Eine Idee feiert ihr Jubiläum: Vor genau  zehn Jahren begann in Ungarn ein Projekt, das von Schülerinnen und Schülern viel Eigeninitiative verlangte. Zehn Jahre später lässt sich das Resultat sehen: Entstanden ist eine Talentschmiede, an der mehrere hundert Professorinnen und Professoren als Mentoren beteiligt sind.


Es gibt Ideen, die sind derart gut, dass sie nach zehn Jahren noch immer innovativ klingen.
Im Herbst des Jahres 1996 begann der ungarische Forscher Péter Csermely mit einem Projekt, das Schülerinnen und Schüler für die Forschung begeistern und ihnen den Weg in die Labors der Wissenschaft öffnen sollte. Einzige Bedingung: Wissensdurst und Eigeninitiative sollten sie mitbringen und eine gehörige Portion Talent. Csermely suchte für sein Projekt Professorinnen und Professoren, die sich bereit erklärten, Mentoren dieser jungen und begabten Menschen zu werden.

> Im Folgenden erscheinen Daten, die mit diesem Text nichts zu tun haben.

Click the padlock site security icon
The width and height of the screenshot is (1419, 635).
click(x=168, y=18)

Heute umfasst das Netzwerk „The Hungarian Research Student Movement“ über 700 solcher Mentoren (darunter ein Nobelpreisträger und über 100 Mitglieder der ungarischen Wissenschaftsakademie),  rund 800 Lehrerinnen und Lehrer und jährlich 500 bis 1000 Schülerinnen und Schüler, die sich neu für das Programm interessieren. Von den Schülerinnen und Schülern der vergangenen 10 Jahre, die in ihrem Forscherdrang unterstützt und gefördert wurden, suchten später 4000 den Weg in die Wissenschaft.

Wie läuft die „Talent-Rekrutierung“ ab? Jeder interessierte Schüler kann sich auf der Website melden und muss dabei zwei kurze Fragen beantworten: „Weshalb willst du Forschung betreiben?“, und „Weshalb hast du das Gefühl, du seiest besser als andere Schüler“? Wie Csermely in der Fachzeitschrift „EMBO reports“ schreibt, eignen sich diese zwei simplen Fragen gut, um das Talent und die Motivation der Schüler abschätzen. Wer die Registration geschafft hat, bekommt eine Liste mit allen Mentoren zugesandt und kann aus einer grossen Palette von Themen auswählen.

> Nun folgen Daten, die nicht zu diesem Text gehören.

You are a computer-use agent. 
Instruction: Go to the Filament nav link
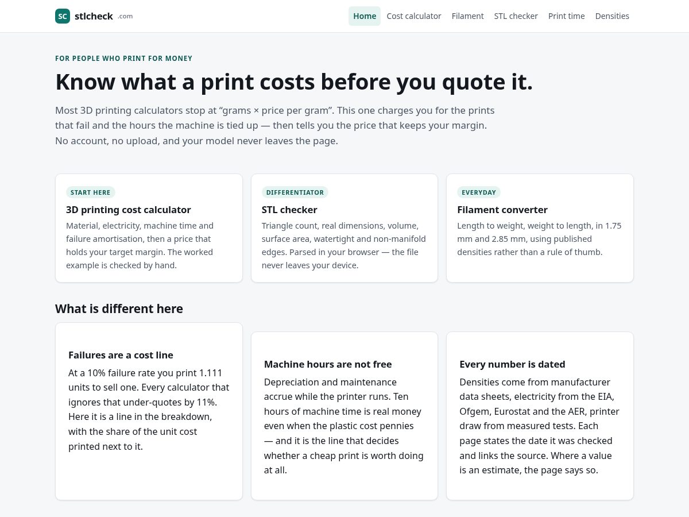468,16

Der nächste Schritt liegt – wie alle anderen Schritte auch – bei der Schülerin oder dem Schüler. Sie oder er kontaktiert den Mentor oder die Mentorin der Wahl. Was danach geschieht, ist offen. „Manche Schüler beenden den Kontakt nach der Besprechung eines Buches oder eines wissenschaftlichen Artikels, andere finden ein stimulierendes Umfeld und forschen gar im Team mit“, schreibt Csermely. Auch im Labor von Csermely haben mehrere Schülerinnen und Schüler bei der Publikation von Artikeln mitgewirkt. Oder sinngemäss in den Worten von Péter Csermely: „Die besten Schüler verdienen unsere grösste Anerkennung, denn sie sind unsere Zukunft.“

Quellen:

Links:

Die Website des Hungarian Research Student Movement finden Sie hier…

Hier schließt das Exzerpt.